Stay Young by North Arm

The Feature Album this week on 2SER is Stay Young by North Arm.

As a kid, North Arm’s Roderick Smith spent many family summers in a small town on the East Coast of New South Wales. After listening to Stay Young, you can kind of tell.

Memories of small-town holidays in your youth are a highly specific, though nonetheless universal experience. Though they may be the product of a distant past, time does little to erode the clarity of musings you might have on, say, that one holiday house you rented in some random town on some random weekend on some random Spring before you had even graduated primary school. 

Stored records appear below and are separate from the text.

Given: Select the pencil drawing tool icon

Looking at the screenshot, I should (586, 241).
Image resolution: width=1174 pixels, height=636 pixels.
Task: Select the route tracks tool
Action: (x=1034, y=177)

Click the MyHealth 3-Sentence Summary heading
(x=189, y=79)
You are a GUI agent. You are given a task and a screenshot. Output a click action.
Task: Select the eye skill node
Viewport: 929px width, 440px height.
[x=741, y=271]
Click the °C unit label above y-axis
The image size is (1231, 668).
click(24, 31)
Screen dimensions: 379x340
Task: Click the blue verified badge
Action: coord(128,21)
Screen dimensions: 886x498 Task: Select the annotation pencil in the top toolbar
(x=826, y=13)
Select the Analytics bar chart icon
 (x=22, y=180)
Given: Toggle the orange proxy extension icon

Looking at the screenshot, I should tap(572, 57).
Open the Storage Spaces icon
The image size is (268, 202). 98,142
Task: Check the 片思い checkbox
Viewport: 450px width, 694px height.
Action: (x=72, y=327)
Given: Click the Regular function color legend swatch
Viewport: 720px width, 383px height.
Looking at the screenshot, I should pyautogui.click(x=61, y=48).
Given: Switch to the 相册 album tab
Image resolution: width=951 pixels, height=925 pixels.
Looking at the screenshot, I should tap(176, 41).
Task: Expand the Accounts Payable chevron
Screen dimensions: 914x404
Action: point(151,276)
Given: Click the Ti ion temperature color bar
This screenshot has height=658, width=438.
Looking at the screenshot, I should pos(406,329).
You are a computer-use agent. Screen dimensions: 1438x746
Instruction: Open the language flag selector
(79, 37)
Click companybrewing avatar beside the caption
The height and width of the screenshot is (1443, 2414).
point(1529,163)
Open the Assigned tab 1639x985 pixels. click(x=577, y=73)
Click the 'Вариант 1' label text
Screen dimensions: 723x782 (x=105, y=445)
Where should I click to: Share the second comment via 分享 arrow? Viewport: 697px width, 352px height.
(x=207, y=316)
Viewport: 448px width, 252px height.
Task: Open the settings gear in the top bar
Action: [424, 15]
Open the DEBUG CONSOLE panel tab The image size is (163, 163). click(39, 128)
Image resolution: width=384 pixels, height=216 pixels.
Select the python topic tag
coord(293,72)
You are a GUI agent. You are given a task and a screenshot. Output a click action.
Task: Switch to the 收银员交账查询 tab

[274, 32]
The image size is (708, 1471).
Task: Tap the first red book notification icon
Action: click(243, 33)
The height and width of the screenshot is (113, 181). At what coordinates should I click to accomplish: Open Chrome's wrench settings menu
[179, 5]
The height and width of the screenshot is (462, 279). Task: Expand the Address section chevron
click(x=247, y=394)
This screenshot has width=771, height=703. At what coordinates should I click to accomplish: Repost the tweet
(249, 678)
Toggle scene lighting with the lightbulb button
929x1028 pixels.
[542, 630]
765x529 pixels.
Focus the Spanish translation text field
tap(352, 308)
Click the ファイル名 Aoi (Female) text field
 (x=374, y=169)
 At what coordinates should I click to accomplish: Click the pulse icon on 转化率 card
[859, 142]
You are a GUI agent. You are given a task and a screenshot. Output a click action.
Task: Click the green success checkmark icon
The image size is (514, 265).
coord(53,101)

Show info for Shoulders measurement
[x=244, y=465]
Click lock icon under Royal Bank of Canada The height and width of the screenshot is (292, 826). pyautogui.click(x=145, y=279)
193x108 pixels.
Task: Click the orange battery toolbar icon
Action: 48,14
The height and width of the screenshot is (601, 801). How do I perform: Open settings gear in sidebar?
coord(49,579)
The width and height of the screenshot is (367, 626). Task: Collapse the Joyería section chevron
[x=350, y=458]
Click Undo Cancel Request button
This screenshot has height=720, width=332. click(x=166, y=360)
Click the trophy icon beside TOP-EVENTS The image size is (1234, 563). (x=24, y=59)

For Smith, that random town was North Arm Cove, a riverside suburb just north of Newcastle. It was there that he spent much of his time strumming his guitar and listening, presumably, to a rotation of Elliot Smith, Wilco, and Sparklehorse. Though I can’t comment much on North Arm Cove itself (though it looks beautiful from Google Maps), I can say for certain that Stay Young is a quietly gorgeous record which so well articulates such a common yet elusive feeling. 

For the most part, Stay Young is a subdued affair, and the beauty of its compositions reveal themselves with repeated listens. The lo-fi recordings would keep you as warm as any campfire in winter, while Smith’s delicate voice recalls those artists he no doubt listened to during his many forays to North Arm Cove. It’s beneath the surface, however, that Stay Young truly flourishes, as gaps on the more sparse moments on the record are coloured in by expansive soundscapes. Take the title track as an example: Smith keeps the piece grounded, strumming a sleepy-yet-hypnotic acoustic riff over a soft melody, while shoegaze-adjacent tones hovers gently above in the background. It’s the sonic equivalent to watching a flying saucer cross a starlit sky while sitting on your balcony, joined only by a distant chorus of nocturnal animals (frogs, crickets, owls, etc). The same goes for instrumental track ‘Escapade’, an evocative interlude which showcases Smith’s knack for string composition. Celestial feels like an appropriate descriptor.

Stay Young is an ethereal piece of surf-folk that will no doubt find its home in the more quiet moments of otherwise busy lives. If ever you’ve got a spare second or two, take a seat on your balcony and hit play.

Words by Josh Ray

Stay Young is out now via Broken Stone Records on digital and CD.